Inspired by the likes of Sum 41, All Time Low and One Republic, Kayla Farrish is a beautiful singer-songwriter with a badass attitude. While the US-based artist has been writing songs from a young age, it was only in 2018 that she began releasing music and I’m so glad she did. Featured on various online radio stations and playlists, including iHeart Radio, this gem is reaching audiences on different continents – the joy of the internet. Not yet a performing artist, I have yet to determine how she engages with audiences on stage; however, her singles definitely show she has talent that connects with listeners. The latest single from Farrish is ‘Unlucky’.
Following her debut EP Bottom Line (released in 2020), Farrish nods to the emo/pop-punk groups of the early 2000s in ‘Unlucky’. Reminiscent of All Time Low in melody, there is a harmonic blend between guitars, drums and vocals. Recorded at Los Angele’s Brewery Recording Studio, ‘Unlucky’ has a melodic arrangement with each element coming together in an infectious way. Catchy crescendoes exist between the vocals and easy guitar riffs enhancing the message of this intimate single.

> **Listed records**
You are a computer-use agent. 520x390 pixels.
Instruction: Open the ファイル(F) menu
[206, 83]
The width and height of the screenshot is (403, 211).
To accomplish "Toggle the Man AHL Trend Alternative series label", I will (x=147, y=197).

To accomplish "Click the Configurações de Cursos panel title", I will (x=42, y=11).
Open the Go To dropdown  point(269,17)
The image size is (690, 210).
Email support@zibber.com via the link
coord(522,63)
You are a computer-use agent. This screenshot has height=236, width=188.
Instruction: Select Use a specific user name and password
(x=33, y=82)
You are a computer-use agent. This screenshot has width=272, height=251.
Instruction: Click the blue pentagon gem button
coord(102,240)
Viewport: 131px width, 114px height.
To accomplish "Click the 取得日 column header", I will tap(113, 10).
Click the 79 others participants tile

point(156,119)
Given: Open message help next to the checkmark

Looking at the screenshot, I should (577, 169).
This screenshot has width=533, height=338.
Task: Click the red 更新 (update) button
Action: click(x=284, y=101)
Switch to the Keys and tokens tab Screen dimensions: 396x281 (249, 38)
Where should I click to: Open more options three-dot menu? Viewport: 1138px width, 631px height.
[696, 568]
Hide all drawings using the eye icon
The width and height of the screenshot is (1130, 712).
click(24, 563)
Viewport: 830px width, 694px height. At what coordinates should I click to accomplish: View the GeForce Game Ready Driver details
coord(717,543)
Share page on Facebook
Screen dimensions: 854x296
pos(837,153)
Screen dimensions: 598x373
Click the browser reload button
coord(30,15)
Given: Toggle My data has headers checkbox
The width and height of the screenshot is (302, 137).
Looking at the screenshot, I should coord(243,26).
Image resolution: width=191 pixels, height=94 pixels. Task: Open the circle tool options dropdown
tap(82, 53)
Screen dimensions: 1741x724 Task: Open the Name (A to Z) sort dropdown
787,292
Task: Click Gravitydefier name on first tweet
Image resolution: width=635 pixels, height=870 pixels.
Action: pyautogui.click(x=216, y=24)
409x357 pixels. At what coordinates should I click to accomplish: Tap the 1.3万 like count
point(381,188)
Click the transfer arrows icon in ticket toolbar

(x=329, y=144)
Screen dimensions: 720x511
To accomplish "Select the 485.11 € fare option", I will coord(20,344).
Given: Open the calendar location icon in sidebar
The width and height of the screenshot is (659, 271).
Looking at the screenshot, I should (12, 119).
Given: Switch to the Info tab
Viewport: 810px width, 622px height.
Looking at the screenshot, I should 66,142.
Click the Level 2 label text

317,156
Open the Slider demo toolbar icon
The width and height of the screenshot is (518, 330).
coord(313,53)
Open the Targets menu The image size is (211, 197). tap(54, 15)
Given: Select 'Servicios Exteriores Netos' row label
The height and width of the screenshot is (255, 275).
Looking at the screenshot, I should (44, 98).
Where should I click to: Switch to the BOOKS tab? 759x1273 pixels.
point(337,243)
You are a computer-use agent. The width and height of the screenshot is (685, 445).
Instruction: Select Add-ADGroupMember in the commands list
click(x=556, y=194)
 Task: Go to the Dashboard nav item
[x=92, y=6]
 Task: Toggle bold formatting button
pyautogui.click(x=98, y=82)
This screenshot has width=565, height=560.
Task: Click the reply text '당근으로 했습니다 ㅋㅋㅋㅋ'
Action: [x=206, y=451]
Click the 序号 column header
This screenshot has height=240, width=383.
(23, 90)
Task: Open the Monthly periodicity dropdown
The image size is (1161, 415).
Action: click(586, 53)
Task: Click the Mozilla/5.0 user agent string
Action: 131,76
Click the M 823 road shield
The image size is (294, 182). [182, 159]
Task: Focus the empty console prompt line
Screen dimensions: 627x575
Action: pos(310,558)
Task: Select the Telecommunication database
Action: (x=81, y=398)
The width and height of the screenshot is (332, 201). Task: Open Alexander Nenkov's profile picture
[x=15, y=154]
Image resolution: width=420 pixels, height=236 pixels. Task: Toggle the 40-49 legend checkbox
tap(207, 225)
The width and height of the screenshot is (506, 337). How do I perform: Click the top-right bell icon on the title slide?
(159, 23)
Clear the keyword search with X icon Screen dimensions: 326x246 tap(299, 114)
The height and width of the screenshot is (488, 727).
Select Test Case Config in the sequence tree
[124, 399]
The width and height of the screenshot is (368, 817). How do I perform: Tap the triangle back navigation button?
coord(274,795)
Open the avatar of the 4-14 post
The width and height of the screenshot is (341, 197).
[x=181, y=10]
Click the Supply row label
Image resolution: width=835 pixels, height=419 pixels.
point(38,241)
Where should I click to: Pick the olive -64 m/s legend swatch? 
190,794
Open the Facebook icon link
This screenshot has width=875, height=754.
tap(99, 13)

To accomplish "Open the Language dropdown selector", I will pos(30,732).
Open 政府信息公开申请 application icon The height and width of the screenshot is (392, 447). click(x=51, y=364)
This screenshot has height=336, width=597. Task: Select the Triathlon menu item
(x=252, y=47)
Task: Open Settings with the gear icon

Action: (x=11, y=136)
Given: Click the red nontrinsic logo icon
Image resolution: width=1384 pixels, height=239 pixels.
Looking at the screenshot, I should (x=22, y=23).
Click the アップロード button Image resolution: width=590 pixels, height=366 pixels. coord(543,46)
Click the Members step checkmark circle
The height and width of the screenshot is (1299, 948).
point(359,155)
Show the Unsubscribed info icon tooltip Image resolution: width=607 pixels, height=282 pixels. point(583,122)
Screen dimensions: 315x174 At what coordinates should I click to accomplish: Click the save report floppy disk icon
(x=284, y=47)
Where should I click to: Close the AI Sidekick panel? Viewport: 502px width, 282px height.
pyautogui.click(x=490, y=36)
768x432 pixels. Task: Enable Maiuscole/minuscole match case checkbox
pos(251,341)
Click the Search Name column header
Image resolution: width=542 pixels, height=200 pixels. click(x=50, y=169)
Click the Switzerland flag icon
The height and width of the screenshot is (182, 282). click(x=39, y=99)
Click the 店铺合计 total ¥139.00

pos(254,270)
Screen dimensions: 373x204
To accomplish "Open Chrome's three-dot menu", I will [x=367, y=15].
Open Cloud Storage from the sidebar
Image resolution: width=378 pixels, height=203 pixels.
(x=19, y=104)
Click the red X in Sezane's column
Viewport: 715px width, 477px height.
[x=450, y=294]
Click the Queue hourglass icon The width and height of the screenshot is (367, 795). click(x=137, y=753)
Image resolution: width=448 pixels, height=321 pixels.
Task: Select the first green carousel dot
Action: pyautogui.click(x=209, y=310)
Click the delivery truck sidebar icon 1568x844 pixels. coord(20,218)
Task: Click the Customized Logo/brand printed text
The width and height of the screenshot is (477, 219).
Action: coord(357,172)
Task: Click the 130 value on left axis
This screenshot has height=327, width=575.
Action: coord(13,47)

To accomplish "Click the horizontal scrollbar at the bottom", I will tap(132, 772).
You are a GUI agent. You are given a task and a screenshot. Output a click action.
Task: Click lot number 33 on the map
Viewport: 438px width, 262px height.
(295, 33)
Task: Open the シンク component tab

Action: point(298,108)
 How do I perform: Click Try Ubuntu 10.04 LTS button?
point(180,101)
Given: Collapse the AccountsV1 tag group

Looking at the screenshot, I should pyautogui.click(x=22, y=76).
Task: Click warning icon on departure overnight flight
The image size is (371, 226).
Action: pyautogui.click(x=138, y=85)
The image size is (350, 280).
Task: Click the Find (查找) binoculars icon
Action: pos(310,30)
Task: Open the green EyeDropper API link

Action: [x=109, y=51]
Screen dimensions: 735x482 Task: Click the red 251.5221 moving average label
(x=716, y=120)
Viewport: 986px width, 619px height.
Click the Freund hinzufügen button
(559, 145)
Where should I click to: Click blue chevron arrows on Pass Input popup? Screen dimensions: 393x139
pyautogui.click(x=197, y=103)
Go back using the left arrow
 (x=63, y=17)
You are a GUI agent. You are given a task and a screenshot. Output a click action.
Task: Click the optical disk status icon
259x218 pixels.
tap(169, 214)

> **Prompt A**
Rewrite the Kayla Farrish text between "Inspired by the" and "Farrish is ‘Unlucky’.", inclusive, changing "online radio stations" to "streaming services".
> **Prompt B**
Write what comes next in the Kayla Farrish text, picking up after its last sentence.

> **Reply A**
Inspired by the likes of Sum 41, All Time Low and One Republic, Kayla Farrish is a beautiful singer-songwriter with a badass attitude. While the US-based artist has been writing songs from a young age, it was only in 2018 that she began releasing music and I’m so glad she did. Featured on various streaming services and playlists, including iHeart Radio, this gem is reaching audiences on different continents – the joy of the internet. Not yet a performing artist, I have yet to determine how she engages with audiences on stage; however, her singles definitely show she has talent that connects with listeners. The latest single from Farrish is ‘Unlucky’.

> **Reply B**
As with many songs from the pop-punk/emo/pop-rock genre, the track uses a personal narrative to connect with audiences and share poignant tales. According to Farrish, ‘Unlucky was written “…immediately after a super bad breakup; I was at a point where I kind of felt like all of my relationships were doomed and that I was just unlucky.” This is a situation many of us face, particularly in these uncertain times when isolation makes relationships far more fragile. Exposing the fragility of the human soul through this tender song showcases not only Farrish’s insight but also her maturity.
The moment I listened to this song I had to stop to see if I had made a mistake and hit Paramore on my personal playlist. While she may not have the experience or discography like Paramore, Farrish’s vocals are a Hayley Williams meets Fefe Dobson quality which is utterly delightful. My prediction: give Farrish a few more years and her sophisticated sound will easily rival some of the more established acts like Williams and Dobson. Definitely a diamond in the rough.